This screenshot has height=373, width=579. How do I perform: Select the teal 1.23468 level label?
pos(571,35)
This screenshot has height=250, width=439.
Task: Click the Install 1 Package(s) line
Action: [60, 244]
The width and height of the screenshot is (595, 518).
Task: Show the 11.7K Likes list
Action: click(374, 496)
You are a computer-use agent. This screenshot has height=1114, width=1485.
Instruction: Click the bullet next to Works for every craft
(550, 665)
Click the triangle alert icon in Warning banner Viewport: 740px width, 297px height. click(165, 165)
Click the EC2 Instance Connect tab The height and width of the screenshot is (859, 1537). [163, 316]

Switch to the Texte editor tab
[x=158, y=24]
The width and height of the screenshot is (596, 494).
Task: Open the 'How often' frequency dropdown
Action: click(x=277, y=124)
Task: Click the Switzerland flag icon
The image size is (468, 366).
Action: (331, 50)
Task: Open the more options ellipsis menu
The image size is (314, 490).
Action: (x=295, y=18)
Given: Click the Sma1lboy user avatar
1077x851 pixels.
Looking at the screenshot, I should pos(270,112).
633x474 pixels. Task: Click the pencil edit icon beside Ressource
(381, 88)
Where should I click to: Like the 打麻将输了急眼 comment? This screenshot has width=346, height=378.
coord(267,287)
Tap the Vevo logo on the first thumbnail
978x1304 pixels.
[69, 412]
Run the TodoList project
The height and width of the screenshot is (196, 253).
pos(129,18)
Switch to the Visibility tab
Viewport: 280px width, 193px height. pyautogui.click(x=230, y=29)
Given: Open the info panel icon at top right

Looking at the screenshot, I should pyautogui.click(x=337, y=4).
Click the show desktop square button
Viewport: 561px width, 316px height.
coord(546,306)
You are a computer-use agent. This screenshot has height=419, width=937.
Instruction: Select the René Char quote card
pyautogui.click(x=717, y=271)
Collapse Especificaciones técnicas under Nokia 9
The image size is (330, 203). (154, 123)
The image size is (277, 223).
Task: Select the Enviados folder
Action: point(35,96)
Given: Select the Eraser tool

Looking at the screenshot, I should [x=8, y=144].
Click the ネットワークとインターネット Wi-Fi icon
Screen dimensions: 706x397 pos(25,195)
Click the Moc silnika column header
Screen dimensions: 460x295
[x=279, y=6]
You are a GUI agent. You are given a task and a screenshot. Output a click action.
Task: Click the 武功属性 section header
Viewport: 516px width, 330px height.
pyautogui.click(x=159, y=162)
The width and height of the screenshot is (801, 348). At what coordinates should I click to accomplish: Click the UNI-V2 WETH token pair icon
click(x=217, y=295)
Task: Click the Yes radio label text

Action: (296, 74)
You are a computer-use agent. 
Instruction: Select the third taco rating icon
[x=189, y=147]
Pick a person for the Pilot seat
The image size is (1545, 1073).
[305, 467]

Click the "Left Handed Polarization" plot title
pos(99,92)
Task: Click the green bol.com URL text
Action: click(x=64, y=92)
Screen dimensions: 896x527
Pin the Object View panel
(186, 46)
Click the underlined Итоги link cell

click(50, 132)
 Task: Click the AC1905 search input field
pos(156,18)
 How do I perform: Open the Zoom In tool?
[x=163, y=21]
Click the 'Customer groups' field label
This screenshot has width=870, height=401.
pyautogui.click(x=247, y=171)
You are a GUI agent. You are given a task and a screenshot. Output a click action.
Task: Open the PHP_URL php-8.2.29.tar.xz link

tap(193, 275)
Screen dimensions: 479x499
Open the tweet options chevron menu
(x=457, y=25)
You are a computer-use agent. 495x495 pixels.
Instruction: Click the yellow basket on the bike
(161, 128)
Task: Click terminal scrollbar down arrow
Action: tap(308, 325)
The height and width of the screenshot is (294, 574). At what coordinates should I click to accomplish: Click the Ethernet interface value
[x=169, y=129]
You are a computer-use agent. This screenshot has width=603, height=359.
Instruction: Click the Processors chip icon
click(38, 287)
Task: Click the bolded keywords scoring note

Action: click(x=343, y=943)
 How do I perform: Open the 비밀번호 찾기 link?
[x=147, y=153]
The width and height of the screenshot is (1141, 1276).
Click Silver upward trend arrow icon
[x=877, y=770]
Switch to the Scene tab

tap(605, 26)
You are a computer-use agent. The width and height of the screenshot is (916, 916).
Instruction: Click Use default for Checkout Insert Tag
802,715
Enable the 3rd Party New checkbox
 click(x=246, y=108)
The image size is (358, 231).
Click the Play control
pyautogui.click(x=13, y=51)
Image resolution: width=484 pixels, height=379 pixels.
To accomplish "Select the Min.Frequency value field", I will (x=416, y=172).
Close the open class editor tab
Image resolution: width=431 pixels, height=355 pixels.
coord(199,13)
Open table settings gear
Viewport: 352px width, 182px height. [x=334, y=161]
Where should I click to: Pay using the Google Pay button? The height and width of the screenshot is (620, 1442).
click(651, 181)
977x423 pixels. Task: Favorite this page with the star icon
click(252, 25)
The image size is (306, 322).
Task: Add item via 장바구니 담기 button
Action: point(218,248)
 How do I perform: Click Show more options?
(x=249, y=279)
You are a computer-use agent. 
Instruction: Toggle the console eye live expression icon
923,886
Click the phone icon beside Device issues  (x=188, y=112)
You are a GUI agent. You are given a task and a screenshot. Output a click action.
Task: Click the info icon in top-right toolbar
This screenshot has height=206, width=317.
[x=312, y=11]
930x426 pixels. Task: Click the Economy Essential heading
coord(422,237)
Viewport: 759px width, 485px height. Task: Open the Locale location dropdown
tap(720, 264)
◆ ◆ ◆ ◆
_The task_:
Reproduce the whole listing word for word.

_Solution to this exercise_:
This screenshot has height=373, width=579. How do I perform: Select the teal 1.23468 level label?
pos(571,35)
This screenshot has height=250, width=439.
Task: Click the Install 1 Package(s) line
Action: [60, 244]
The width and height of the screenshot is (595, 518).
Task: Show the 11.7K Likes list
Action: click(374, 496)
You are a computer-use agent. This screenshot has height=1114, width=1485.
Instruction: Click the bullet next to Works for every craft
(550, 665)
Click the triangle alert icon in Warning banner Viewport: 740px width, 297px height. click(165, 165)
Click the EC2 Instance Connect tab The height and width of the screenshot is (859, 1537). [163, 316]

Switch to the Texte editor tab
[x=158, y=24]
The width and height of the screenshot is (596, 494).
Task: Open the 'How often' frequency dropdown
Action: click(x=277, y=124)
Task: Click the Switzerland flag icon
The image size is (468, 366).
Action: (331, 50)
Task: Open the more options ellipsis menu
The image size is (314, 490).
Action: (x=295, y=18)
Given: Click the Sma1lboy user avatar
1077x851 pixels.
Looking at the screenshot, I should pos(270,112).
633x474 pixels. Task: Click the pencil edit icon beside Ressource
(381, 88)
Where should I click to: Like the 打麻将输了急眼 comment? This screenshot has width=346, height=378.
coord(267,287)
Tap the Vevo logo on the first thumbnail
978x1304 pixels.
[69, 412]
Run the TodoList project
The height and width of the screenshot is (196, 253).
pos(129,18)
Switch to the Visibility tab
Viewport: 280px width, 193px height. pyautogui.click(x=230, y=29)
Given: Open the info panel icon at top right

Looking at the screenshot, I should pyautogui.click(x=337, y=4).
Click the show desktop square button
Viewport: 561px width, 316px height.
coord(546,306)
You are a computer-use agent. This screenshot has height=419, width=937.
Instruction: Select the René Char quote card
pyautogui.click(x=717, y=271)
Collapse Especificaciones técnicas under Nokia 9
The image size is (330, 203). (154, 123)
The image size is (277, 223).
Task: Select the Enviados folder
Action: point(35,96)
Given: Select the Eraser tool

Looking at the screenshot, I should [x=8, y=144].
Click the ネットワークとインターネット Wi-Fi icon
Screen dimensions: 706x397 pos(25,195)
Click the Moc silnika column header
Screen dimensions: 460x295
[x=279, y=6]
You are a GUI agent. You are given a task and a screenshot. Output a click action.
Task: Click the 武功属性 section header
Viewport: 516px width, 330px height.
pyautogui.click(x=159, y=162)
The width and height of the screenshot is (801, 348). At what coordinates should I click to accomplish: Click the UNI-V2 WETH token pair icon
click(x=217, y=295)
Task: Click the Yes radio label text

Action: (296, 74)
You are a computer-use agent. 
Instruction: Select the third taco rating icon
[x=189, y=147]
Pick a person for the Pilot seat
The image size is (1545, 1073).
[305, 467]

Click the "Left Handed Polarization" plot title
pos(99,92)
Task: Click the green bol.com URL text
Action: click(x=64, y=92)
Screen dimensions: 896x527
Pin the Object View panel
(186, 46)
Click the underlined Итоги link cell

click(50, 132)
 Task: Click the AC1905 search input field
pos(156,18)
 How do I perform: Open the Zoom In tool?
[x=163, y=21]
Click the 'Customer groups' field label
This screenshot has width=870, height=401.
pyautogui.click(x=247, y=171)
You are a GUI agent. You are given a task and a screenshot. Output a click action.
Task: Open the PHP_URL php-8.2.29.tar.xz link

tap(193, 275)
Screen dimensions: 479x499
Open the tweet options chevron menu
(x=457, y=25)
You are a computer-use agent. 495x495 pixels.
Instruction: Click the yellow basket on the bike
(161, 128)
Task: Click terminal scrollbar down arrow
Action: tap(308, 325)
The height and width of the screenshot is (294, 574). At what coordinates should I click to accomplish: Click the Ethernet interface value
[x=169, y=129]
You are a computer-use agent. This screenshot has width=603, height=359.
Instruction: Click the Processors chip icon
click(38, 287)
Task: Click the bolded keywords scoring note

Action: click(x=343, y=943)
 How do I perform: Open the 비밀번호 찾기 link?
[x=147, y=153]
The width and height of the screenshot is (1141, 1276).
Click Silver upward trend arrow icon
[x=877, y=770]
Switch to the Scene tab

tap(605, 26)
You are a computer-use agent. The width and height of the screenshot is (916, 916).
Instruction: Click Use default for Checkout Insert Tag
802,715
Enable the 3rd Party New checkbox
 click(x=246, y=108)
The image size is (358, 231).
Click the Play control
pyautogui.click(x=13, y=51)
Image resolution: width=484 pixels, height=379 pixels.
To accomplish "Select the Min.Frequency value field", I will (x=416, y=172).
Close the open class editor tab
Image resolution: width=431 pixels, height=355 pixels.
coord(199,13)
Open table settings gear
Viewport: 352px width, 182px height. [x=334, y=161]
Where should I click to: Pay using the Google Pay button? The height and width of the screenshot is (620, 1442).
click(651, 181)
977x423 pixels. Task: Favorite this page with the star icon
click(252, 25)
The image size is (306, 322).
Task: Add item via 장바구니 담기 button
Action: point(218,248)
 How do I perform: Click Show more options?
(x=249, y=279)
You are a computer-use agent. 
Instruction: Toggle the console eye live expression icon
923,886
Click the phone icon beside Device issues  (x=188, y=112)
You are a GUI agent. You are given a task and a screenshot. Output a click action.
Task: Click the info icon in top-right toolbar
This screenshot has height=206, width=317.
[x=312, y=11]
930x426 pixels. Task: Click the Economy Essential heading
coord(422,237)
Viewport: 759px width, 485px height. Task: Open the Locale location dropdown
tap(720, 264)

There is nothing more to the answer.